------ Data shown ------

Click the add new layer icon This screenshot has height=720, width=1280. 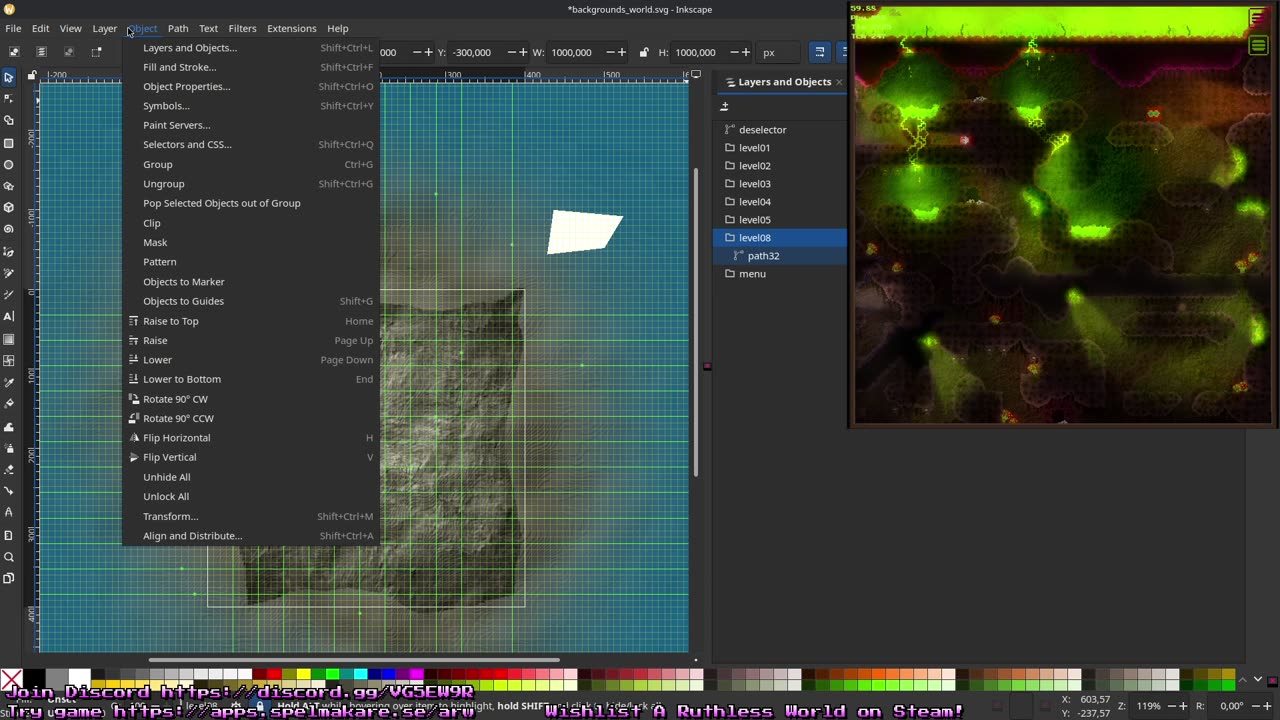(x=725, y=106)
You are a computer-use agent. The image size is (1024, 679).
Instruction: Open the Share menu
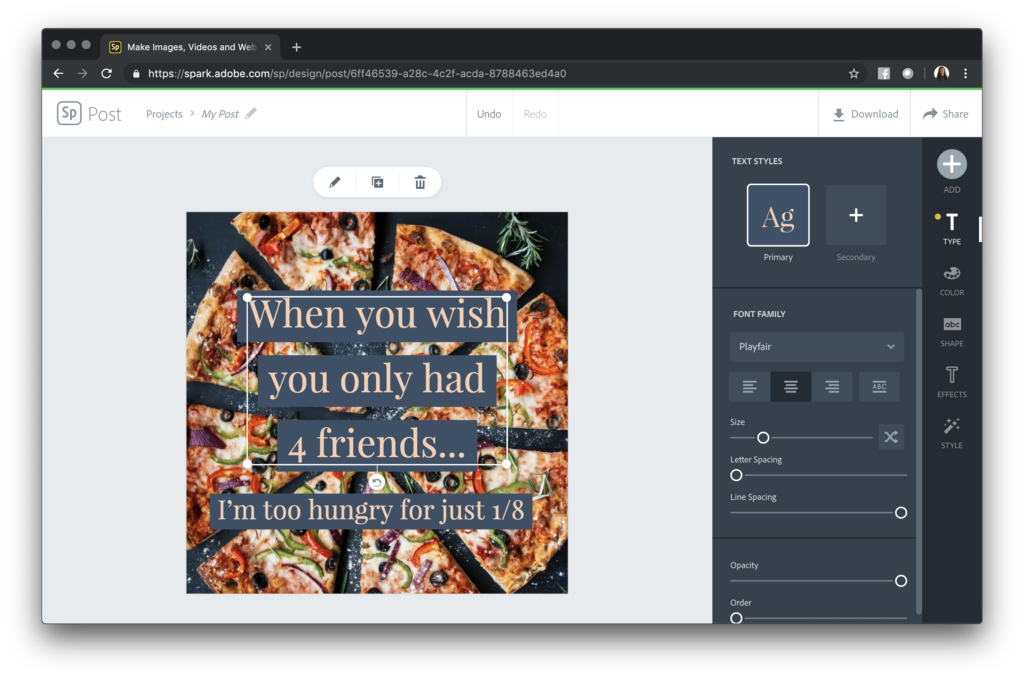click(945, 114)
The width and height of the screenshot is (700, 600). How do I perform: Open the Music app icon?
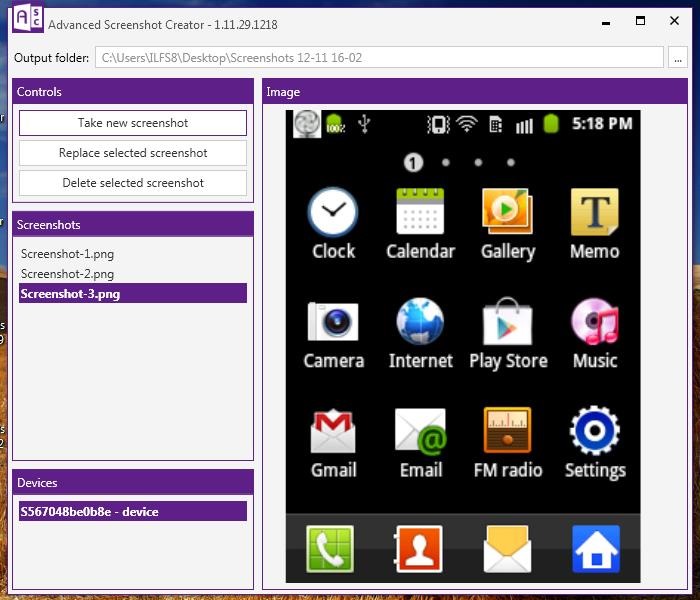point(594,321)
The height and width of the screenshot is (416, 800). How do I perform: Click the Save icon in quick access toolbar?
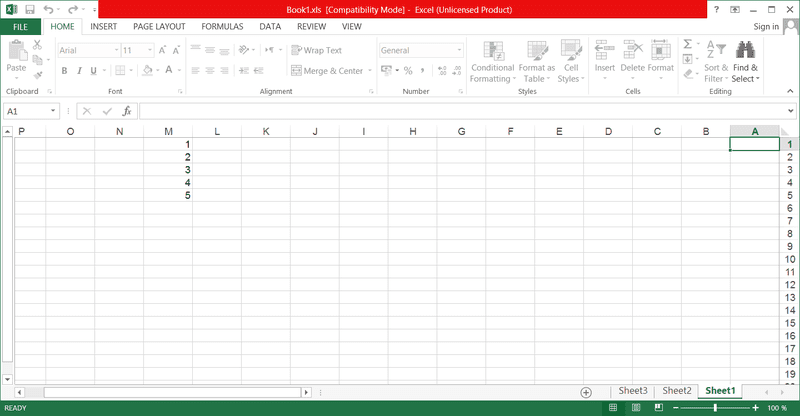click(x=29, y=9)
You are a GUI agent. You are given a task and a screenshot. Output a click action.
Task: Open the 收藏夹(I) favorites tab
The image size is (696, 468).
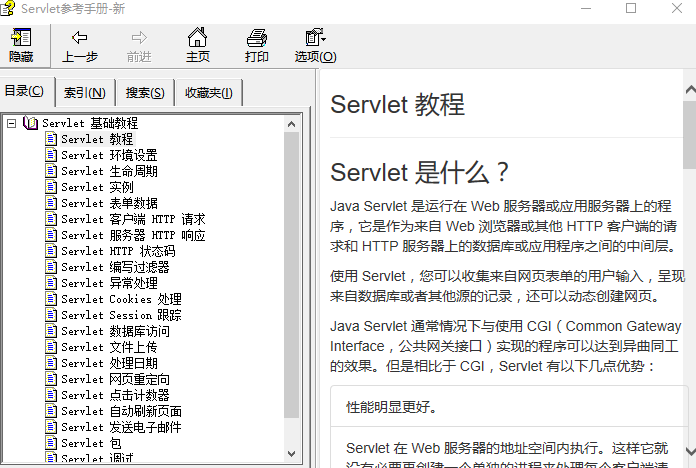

------
------ Data shown ------

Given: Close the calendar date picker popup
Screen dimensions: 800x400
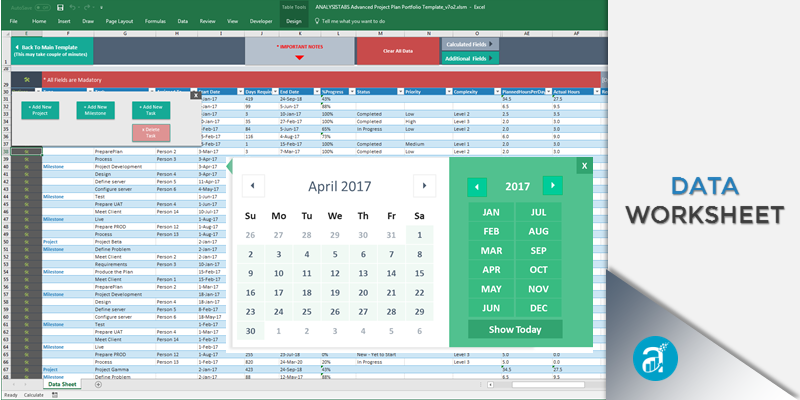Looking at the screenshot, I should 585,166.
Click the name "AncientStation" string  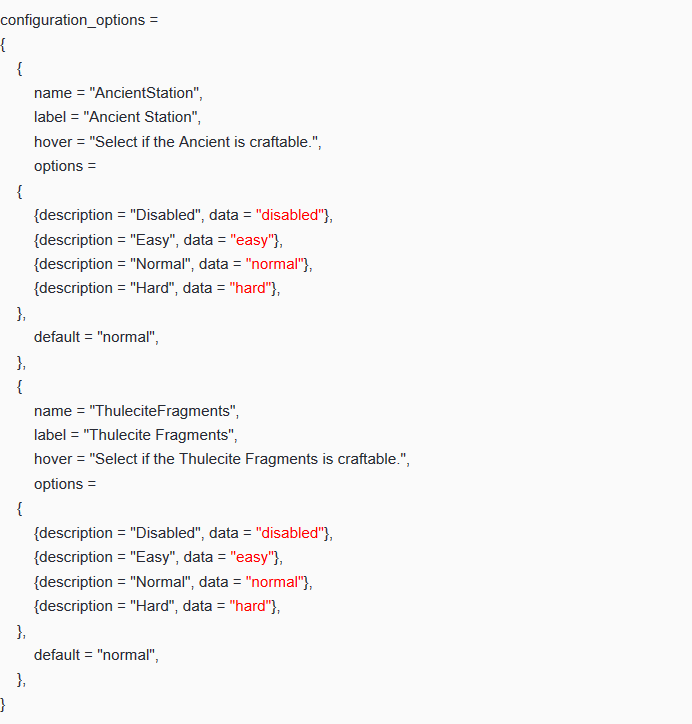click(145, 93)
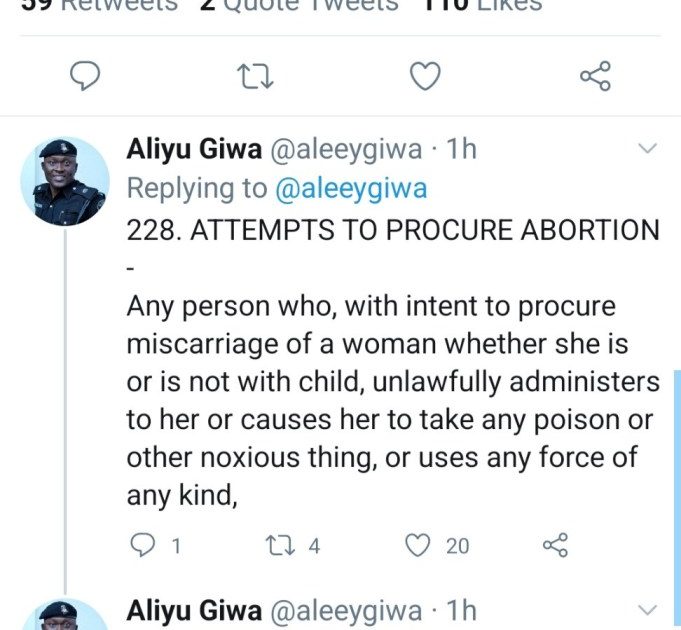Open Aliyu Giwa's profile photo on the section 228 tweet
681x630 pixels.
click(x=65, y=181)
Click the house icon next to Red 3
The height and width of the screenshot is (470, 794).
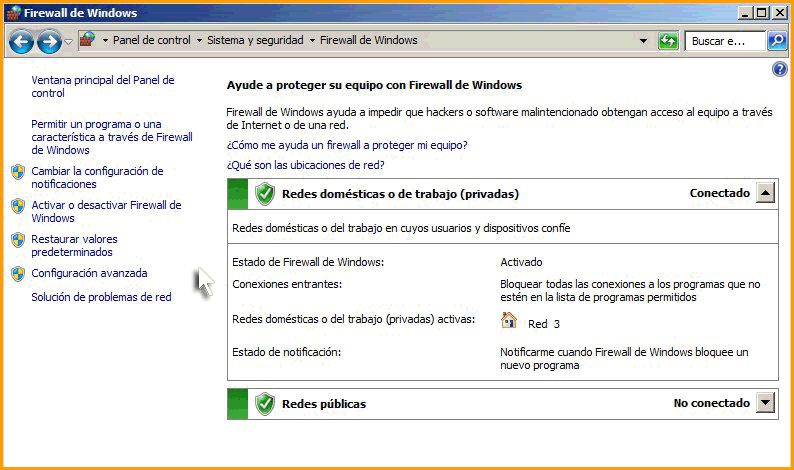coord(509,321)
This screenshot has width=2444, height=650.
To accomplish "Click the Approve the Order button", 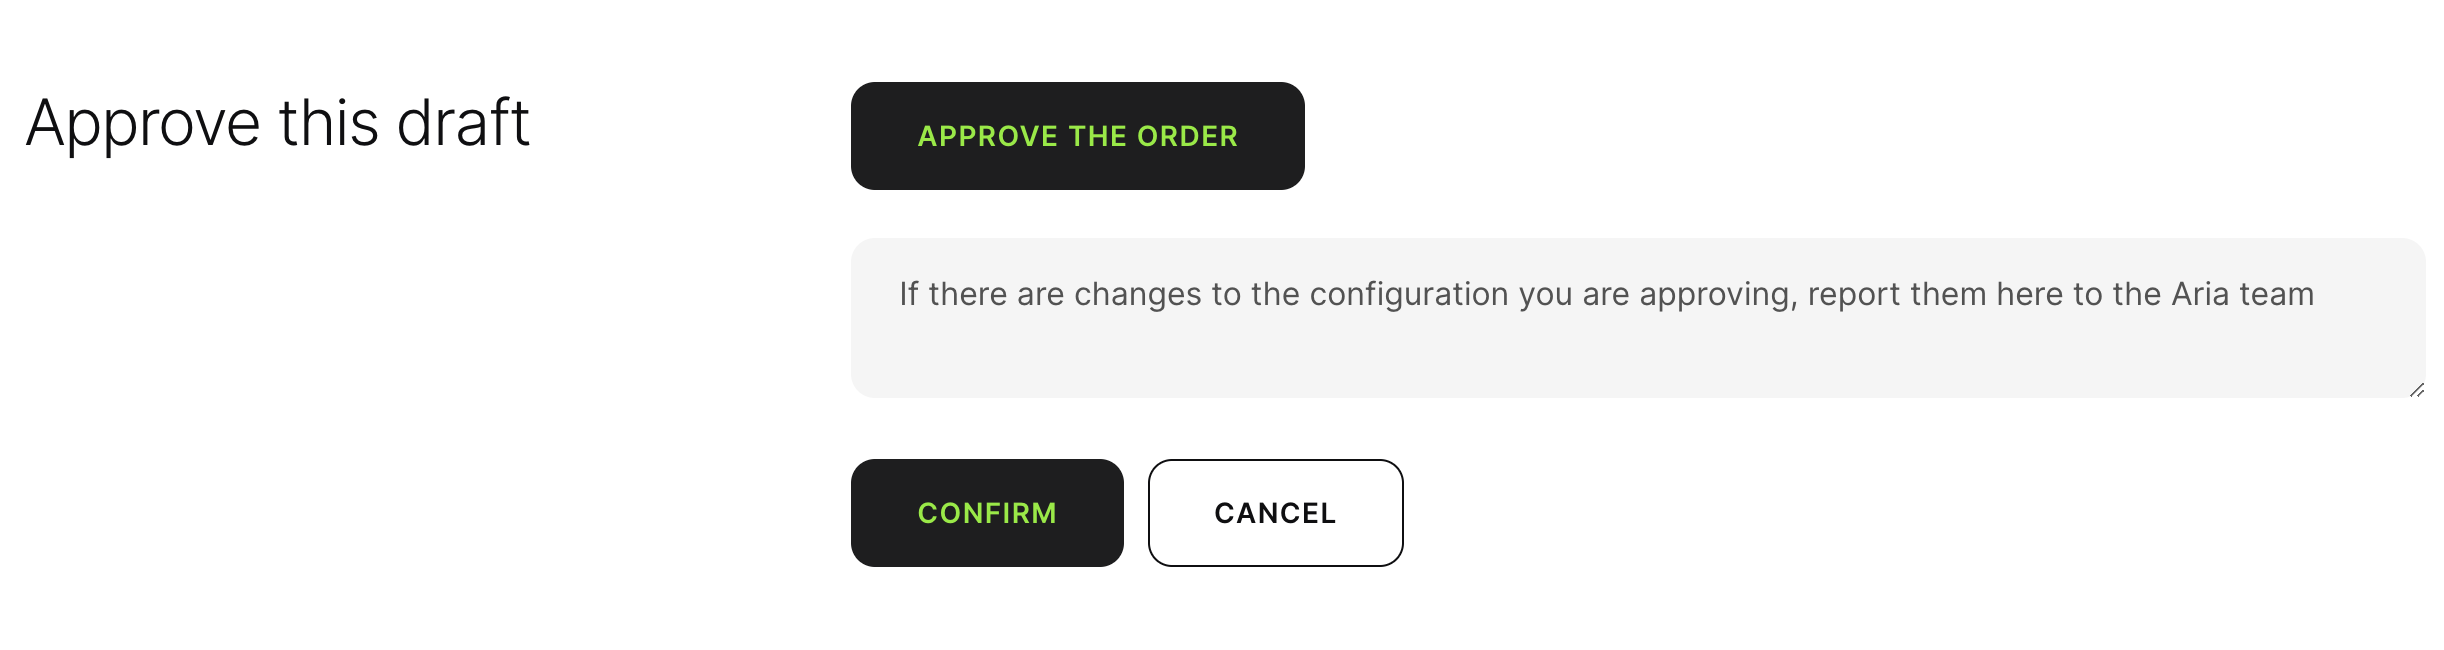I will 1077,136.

------

• **Aim of the exercise**: Look through the entries above, find each line containing "image", and copy it.

• **Task output**:
You are a computer-use agent. The image size is (1024, 679).
The image size is (696, 468).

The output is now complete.